Monday, December 23, 2013

"Blade Runner," "Blade Runner (a movie)," and "The Blade Runner"

I was in the library last week, when I came across a surprising title.  Blade Runner (a movie) by William S. Burroughs.  It turns out Blade Runner (a movie) has nothing to do with the movie Blade Runner, which is based on the Philip K. Dick novel, Do Androids Dream of Elecrtic Sheep?  No, Blade Runner (a movie) is based on the novel The Bladerunner, which has no connection to Blade Runner or its source material.   Perhaps some background will help.  

In 1968, Philip K. Dick published one of his most famous novels, Do Androids Dream of Electric Sheep?

Fig. 1.1: Electric Sheep

In the novel, Rick Deckard, a bounty hunter, must 'retire' six escaped androids.  The biggest difference between the androids and humans is the androids' complete lack of empathy.  In a plotline that didn't make it into the film, the humans on the largely depopulated Earth all need to care for some kind of pet, to prove to their neighbors that they have empathy.  However, due to nuclear war, most species are extinct, and those that remain are incredibly expensive, prompting many, including Deckard, to own an electric animal, one that behaves exactly like, and appears identical to, a real animal. (Which leads to the question: if taking care of the animals is a matter of conformity/self-preservation, does empathy even apply, which leads to further questions about the possibly self-serving nature of empathy).  Deckard has an electric sheep.
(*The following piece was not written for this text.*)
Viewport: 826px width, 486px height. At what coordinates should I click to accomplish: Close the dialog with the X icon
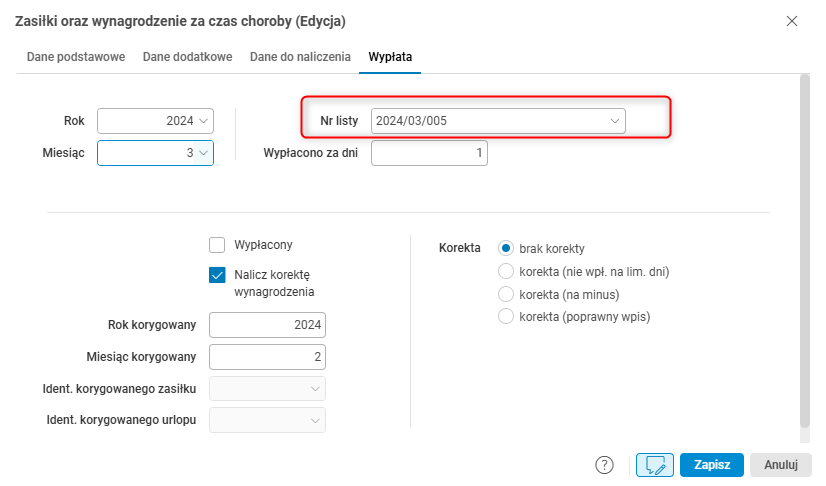pos(792,21)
The term "blade runner" does not appear anywhere in the novel.

In 1974, Alan E. Nourse published a dystopian novel titled The Bladerunner.  The backstory: Medical science has managed to prolong life and allow people to live with previously fatal conditions.  A rapidly aging population that needs medical care, along with an aging government, increase taxes on the proportionally smaller youth demographic, which is itself producing less, until the economy is on the verge of collapsing (A strangely prescient premise).  The solution to the problem ends up being free healthcare for life, on the condition that the recipient be sterilized.  This leads to an underground medicine industry, with suppliers, doctors, and bladerunners, the latter act as go-betweens for the doctors, suppliers, and patients.  Although it gets a little bogged down with medical specifics and some of the exposition can be clunky (especially in the second part of the novel), it's a relevant, thought-provoking sci-fi novel.  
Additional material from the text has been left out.